───── MATERIAL PROVIDED

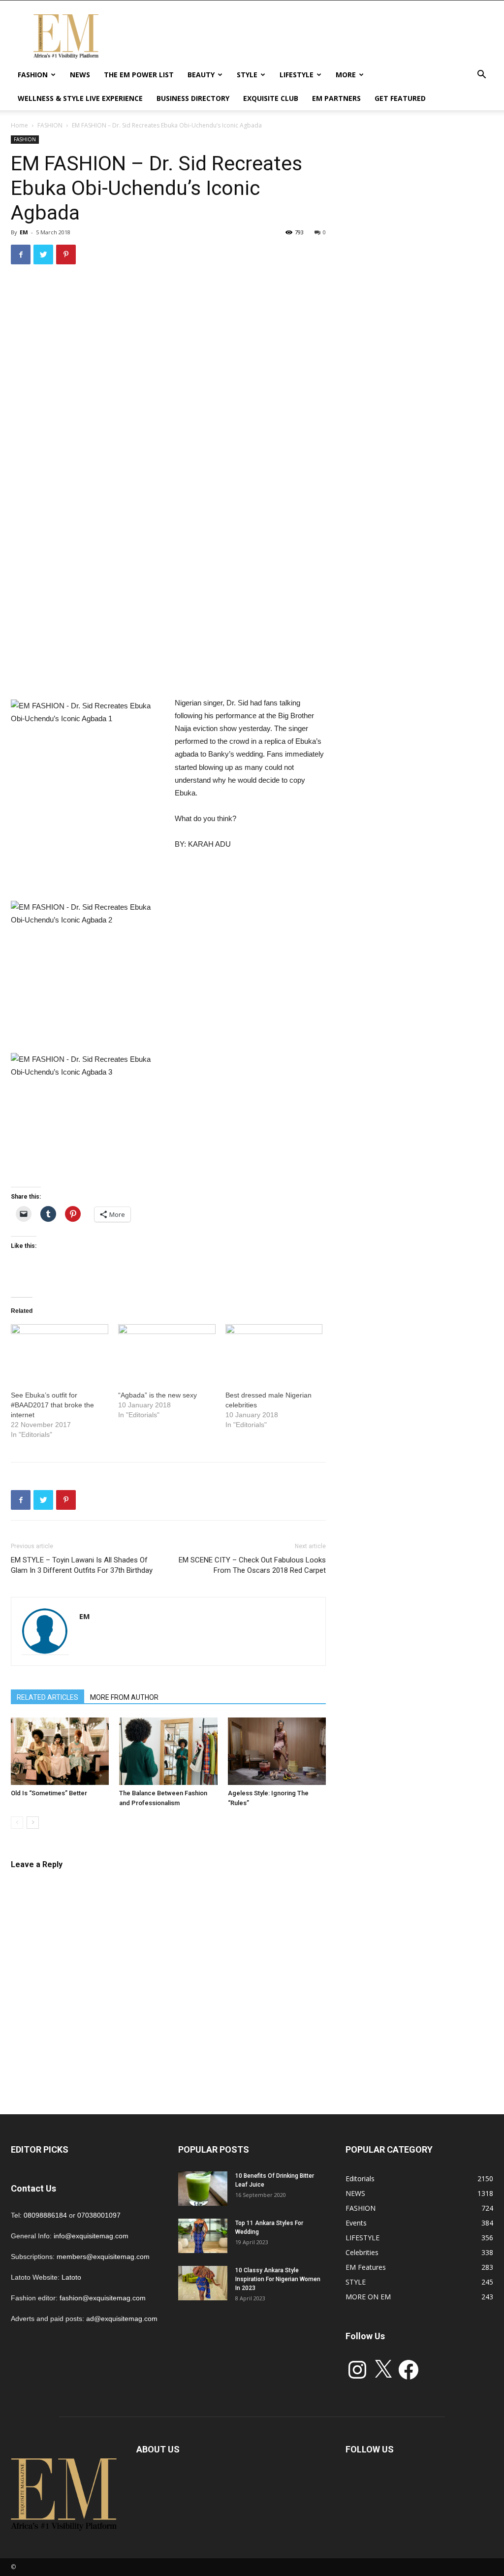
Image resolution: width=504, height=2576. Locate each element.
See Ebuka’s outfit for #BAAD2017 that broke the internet (52, 1405)
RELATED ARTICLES (47, 1697)
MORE (346, 74)
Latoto (71, 2277)
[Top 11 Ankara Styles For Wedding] (202, 2236)
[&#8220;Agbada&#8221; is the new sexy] (167, 1352)
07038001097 (99, 2215)
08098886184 (45, 2215)
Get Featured (400, 98)
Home (19, 125)
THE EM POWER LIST (139, 74)
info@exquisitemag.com (91, 2236)
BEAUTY (201, 74)
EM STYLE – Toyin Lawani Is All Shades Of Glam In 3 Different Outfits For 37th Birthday (82, 1565)
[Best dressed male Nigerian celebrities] (274, 1352)
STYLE (247, 74)
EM (24, 232)
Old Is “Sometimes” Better (49, 1793)
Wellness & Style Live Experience (80, 98)
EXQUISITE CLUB (270, 98)
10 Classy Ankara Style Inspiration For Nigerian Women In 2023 (277, 2279)
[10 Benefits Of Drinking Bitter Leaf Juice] (202, 2188)
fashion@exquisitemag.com (103, 2298)
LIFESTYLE (297, 74)
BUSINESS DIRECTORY (193, 98)
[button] (481, 75)
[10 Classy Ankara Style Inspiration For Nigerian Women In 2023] (202, 2283)
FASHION (33, 74)
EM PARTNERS (336, 98)
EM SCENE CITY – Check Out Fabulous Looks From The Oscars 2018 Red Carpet (252, 1565)
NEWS (80, 74)
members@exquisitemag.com (103, 2256)
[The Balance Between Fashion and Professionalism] (168, 1751)
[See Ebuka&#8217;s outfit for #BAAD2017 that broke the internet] (59, 1352)
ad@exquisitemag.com (122, 2318)
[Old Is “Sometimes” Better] (60, 1751)
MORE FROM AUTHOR (124, 1697)
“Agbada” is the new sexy (157, 1395)
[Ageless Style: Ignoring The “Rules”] (277, 1751)
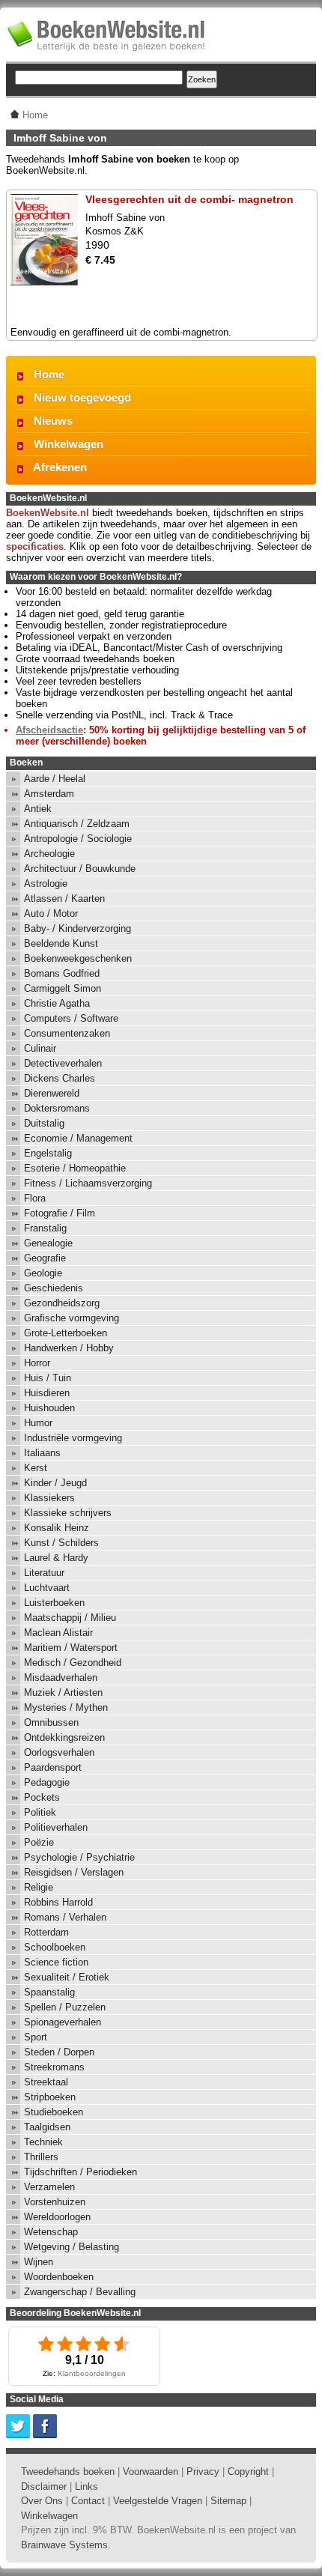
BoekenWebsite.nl (47, 512)
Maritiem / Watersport (71, 1647)
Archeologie (49, 853)
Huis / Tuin (47, 1378)
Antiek (38, 808)
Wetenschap (51, 2231)
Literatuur (44, 1572)
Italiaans (42, 1452)
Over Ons (42, 2500)
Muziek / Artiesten (63, 1692)
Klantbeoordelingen (92, 2373)
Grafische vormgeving (71, 1318)
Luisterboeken (54, 1602)
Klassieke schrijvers (68, 1512)
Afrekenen (60, 467)
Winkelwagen (68, 443)
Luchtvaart (47, 1587)
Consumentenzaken (67, 1033)
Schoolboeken (54, 1947)
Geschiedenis (53, 1288)
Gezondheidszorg (62, 1303)
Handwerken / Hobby (69, 1348)
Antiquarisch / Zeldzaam (77, 823)
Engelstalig (48, 1153)
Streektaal (46, 2082)
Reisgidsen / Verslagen (74, 1872)
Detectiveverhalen (63, 1063)
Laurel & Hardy (56, 1557)
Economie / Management (78, 1138)
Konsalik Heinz (56, 1527)
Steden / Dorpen (59, 2052)
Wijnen (38, 2261)
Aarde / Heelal (54, 778)
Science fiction (56, 1962)
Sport (35, 2037)
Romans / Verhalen (65, 1917)
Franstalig (45, 1228)
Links (86, 2486)
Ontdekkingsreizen (64, 1737)
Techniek (43, 2142)
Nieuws (53, 420)
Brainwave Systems (64, 2545)
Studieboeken (53, 2112)
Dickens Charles (59, 1078)
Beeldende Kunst (61, 943)
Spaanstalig (49, 1992)
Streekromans (54, 2067)
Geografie (45, 1258)
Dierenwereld (51, 1093)
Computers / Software (71, 1018)
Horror (37, 1363)
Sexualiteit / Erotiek (66, 1977)
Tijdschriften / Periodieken (80, 2172)
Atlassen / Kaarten (64, 898)
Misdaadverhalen (60, 1677)
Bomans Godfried (62, 973)
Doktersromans (57, 1108)
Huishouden (49, 1407)
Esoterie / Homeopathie (75, 1168)
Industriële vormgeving (73, 1437)
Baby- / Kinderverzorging (77, 928)
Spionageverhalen (62, 2022)
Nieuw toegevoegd (82, 397)
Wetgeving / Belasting (71, 2246)
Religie (38, 1887)
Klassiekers (49, 1497)
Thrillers (41, 2157)
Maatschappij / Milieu (70, 1617)
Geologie (43, 1273)
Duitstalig (44, 1123)
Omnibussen (51, 1722)
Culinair (40, 1048)
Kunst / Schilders (61, 1542)
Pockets (42, 1797)
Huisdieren (47, 1392)
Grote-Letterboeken (65, 1333)
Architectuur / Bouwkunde (80, 868)
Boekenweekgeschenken (78, 958)
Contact (88, 2500)
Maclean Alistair (58, 1632)
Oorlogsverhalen (59, 1752)
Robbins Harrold (58, 1902)
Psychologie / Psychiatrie (79, 1857)
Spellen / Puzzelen (65, 2007)
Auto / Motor (51, 913)
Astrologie (45, 883)
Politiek (40, 1812)
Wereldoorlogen (57, 2216)
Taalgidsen (47, 2127)
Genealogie (48, 1243)
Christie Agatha (57, 1003)
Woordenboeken (59, 2276)
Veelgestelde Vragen (157, 2500)
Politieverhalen (56, 1827)
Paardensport (53, 1767)
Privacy (202, 2471)
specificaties (35, 546)
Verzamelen (49, 2186)
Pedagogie (47, 1782)
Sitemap (228, 2500)
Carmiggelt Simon (62, 988)
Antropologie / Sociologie (78, 838)
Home (49, 374)
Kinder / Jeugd (55, 1482)
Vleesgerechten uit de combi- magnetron (189, 199)
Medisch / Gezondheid (72, 1662)
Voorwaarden (150, 2471)
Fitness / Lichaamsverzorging (88, 1183)
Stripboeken (50, 2097)
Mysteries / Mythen (66, 1707)
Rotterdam (46, 1932)
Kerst (35, 1467)
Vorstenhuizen (54, 2201)
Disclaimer (44, 2486)
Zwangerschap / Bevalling (80, 2291)
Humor (38, 1422)
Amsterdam (49, 793)
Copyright (248, 2471)
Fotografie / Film (59, 1213)
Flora (35, 1198)
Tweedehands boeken (68, 2471)
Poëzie (39, 1842)
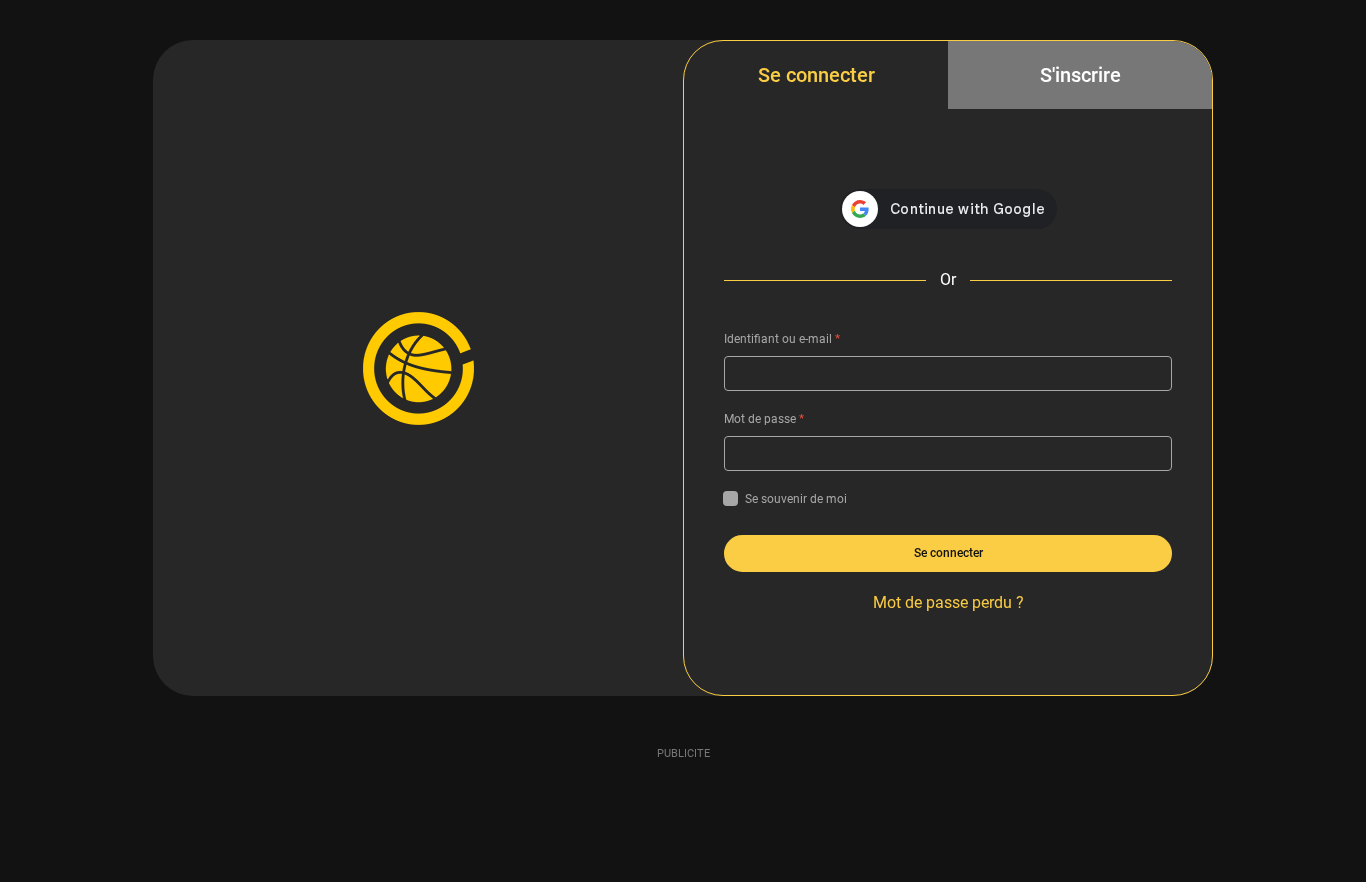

──────────

AIM OF THE EXERCISE:
Reproduce every record above word for word. Leave the pictures out.

WRITTEN RESPONSE:
Image resolution: width=504, height=2576. Locate each element.
See Ebuka’s outfit for #BAAD2017 that broke the internet (52, 1405)
RELATED ARTICLES (47, 1697)
MORE (346, 74)
Latoto (71, 2277)
[Top 11 Ankara Styles For Wedding] (202, 2236)
[&#8220;Agbada&#8221; is the new sexy] (167, 1352)
07038001097 (99, 2215)
08098886184 (45, 2215)
Get Featured (400, 98)
Home (19, 125)
THE EM POWER LIST (139, 74)
info@exquisitemag.com (91, 2236)
BEAUTY (201, 74)
EM STYLE – Toyin Lawani Is All Shades Of Glam In 3 Different Outfits For 37th Birthday (82, 1565)
[Best dressed male Nigerian celebrities] (274, 1352)
STYLE (247, 74)
EM (24, 232)
Old Is “Sometimes” Better (49, 1793)
Wellness & Style Live Experience (80, 98)
EXQUISITE CLUB (270, 98)
10 Classy Ankara Style Inspiration For Nigerian Women In 2023 (277, 2279)
[10 Benefits Of Drinking Bitter Leaf Juice] (202, 2188)
fashion@exquisitemag.com (103, 2298)
LIFESTYLE (297, 74)
BUSINESS DIRECTORY (193, 98)
[button] (481, 75)
[10 Classy Ankara Style Inspiration For Nigerian Women In 2023] (202, 2283)
FASHION (33, 74)
EM PARTNERS (336, 98)
EM SCENE CITY – Check Out Fabulous Looks From The Oscars 2018 Red Carpet (252, 1565)
NEWS (80, 74)
members@exquisitemag.com (103, 2256)
[The Balance Between Fashion and Professionalism] (168, 1751)
[See Ebuka&#8217;s outfit for #BAAD2017 that broke the internet] (59, 1352)
ad@exquisitemag.com (122, 2318)
[Old Is “Sometimes” Better] (60, 1751)
MORE FROM AUTHOR (124, 1697)
“Agbada” is the new sexy (157, 1395)
[Ageless Style: Ignoring The “Rules”] (277, 1751)
BoekenWebsite.nl (47, 512)
Maritiem / Watersport (71, 1647)
Archeologie (49, 853)
Huis / Tuin (47, 1378)
Antiek (38, 808)
Wetenschap (51, 2231)
Literatuur (44, 1572)
Italiaans (42, 1452)
Over Ons (42, 2500)
Muziek / Artiesten (63, 1692)
Klantbeoordelingen (92, 2373)
Grafische vormgeving (71, 1318)
Luisterboeken (54, 1602)
Klassieke schrijvers (68, 1512)
Afrekenen (60, 467)
Winkelwagen (68, 443)
Luchtvaart (47, 1587)
Consumentenzaken (67, 1033)
Schoolboeken (54, 1947)
Geschiedenis (53, 1288)
Gezondheidszorg (62, 1303)
Handwerken / Hobby (69, 1348)
Antiquarisch / Zeldzaam (77, 823)
Engelstalig (48, 1153)
Streektaal (46, 2082)
Reisgidsen / Verslagen (74, 1872)
Detectiveverhalen (63, 1063)
Laurel & Hardy (56, 1557)
Economie / Management (78, 1138)
Konsalik Heinz (56, 1527)
Steden / Dorpen (59, 2052)
Wijnen (38, 2261)
Aarde / Heelal (54, 778)
Science fiction (56, 1962)
Sport (35, 2037)
Romans / Verhalen (65, 1917)
Franstalig (45, 1228)
Links (86, 2486)
Ontdekkingsreizen (64, 1737)
Techniek (43, 2142)
Nieuws (53, 420)
Brainwave Systems (64, 2545)
Studieboeken (53, 2112)
Dickens Charles (59, 1078)
Beeldende Kunst (61, 943)
Spaanstalig (49, 1992)
Streekromans (54, 2067)
Geografie (45, 1258)
Dierenwereld (51, 1093)
Computers / Software (71, 1018)
Horror (37, 1363)
Sexualiteit / Erotiek (66, 1977)
Tijdschriften / Periodieken (80, 2172)
Atlassen / Kaarten (64, 898)
Misdaadverhalen (60, 1677)
Bomans Godfried (62, 973)
Doktersromans (57, 1108)
Huishouden (49, 1407)
Esoterie / Homeopathie (75, 1168)
Industriële vormgeving (73, 1437)
Baby- / Kinderverzorging (77, 928)
Spionageverhalen (62, 2022)
Nieuw toegevoegd (82, 397)
Wetgeving / Belasting (71, 2246)
Religie (38, 1887)
Klassiekers (49, 1497)
Thrillers (41, 2157)
Maatschappij / Milieu (70, 1617)
Geologie (43, 1273)
Duitstalig (44, 1123)
Omnibussen (51, 1722)
Culinair (40, 1048)
Kunst / Schilders (61, 1542)
Pockets (42, 1797)
Huisdieren (47, 1392)
Grote-Letterboeken (65, 1333)
Architectuur / Bouwkunde (80, 868)
Boekenweekgeschenken (78, 958)
Contact (88, 2500)
Maclean Alistair (58, 1632)
Oorlogsverhalen (59, 1752)
Robbins Harrold (58, 1902)
Psychologie / Psychiatrie (79, 1857)
Spellen / Puzzelen (65, 2007)
Auto / Motor (51, 913)
Astrologie (45, 883)
Politiek (40, 1812)
Wereldoorlogen (57, 2216)
Taalgidsen (47, 2127)
Genealogie (48, 1243)
Christie Agatha (57, 1003)
Woordenboeken (59, 2276)
Veelgestelde Vragen (157, 2500)
Politieverhalen (56, 1827)
Paardensport (53, 1767)
Privacy (202, 2471)
specificaties (35, 546)
Verzamelen (49, 2186)
Pedagogie (47, 1782)
Sitemap (228, 2500)
Carmiggelt Simon (62, 988)
Antropologie / Sociologie (78, 838)
Home (49, 374)
Kinder / Jeugd (55, 1482)
Vleesgerechten uit de combi- magnetron (189, 199)
Medisch / Gezondheid (72, 1662)
Voorwaarden (150, 2471)
Fitness / Lichaamsverzorging (88, 1183)
Stripboeken (50, 2097)
Mysteries / Mythen (66, 1707)
Rotterdam (46, 1932)
Kerst (35, 1467)
Vorstenhuizen (54, 2201)
Disclaimer (44, 2486)
Zwangerschap / Bevalling (80, 2291)
Humor (38, 1422)
Amsterdam (49, 793)
Copyright (248, 2471)
Fotografie / Film (59, 1213)
Flora (35, 1198)
Tweedehands boeken (68, 2471)
Poëzie (39, 1842)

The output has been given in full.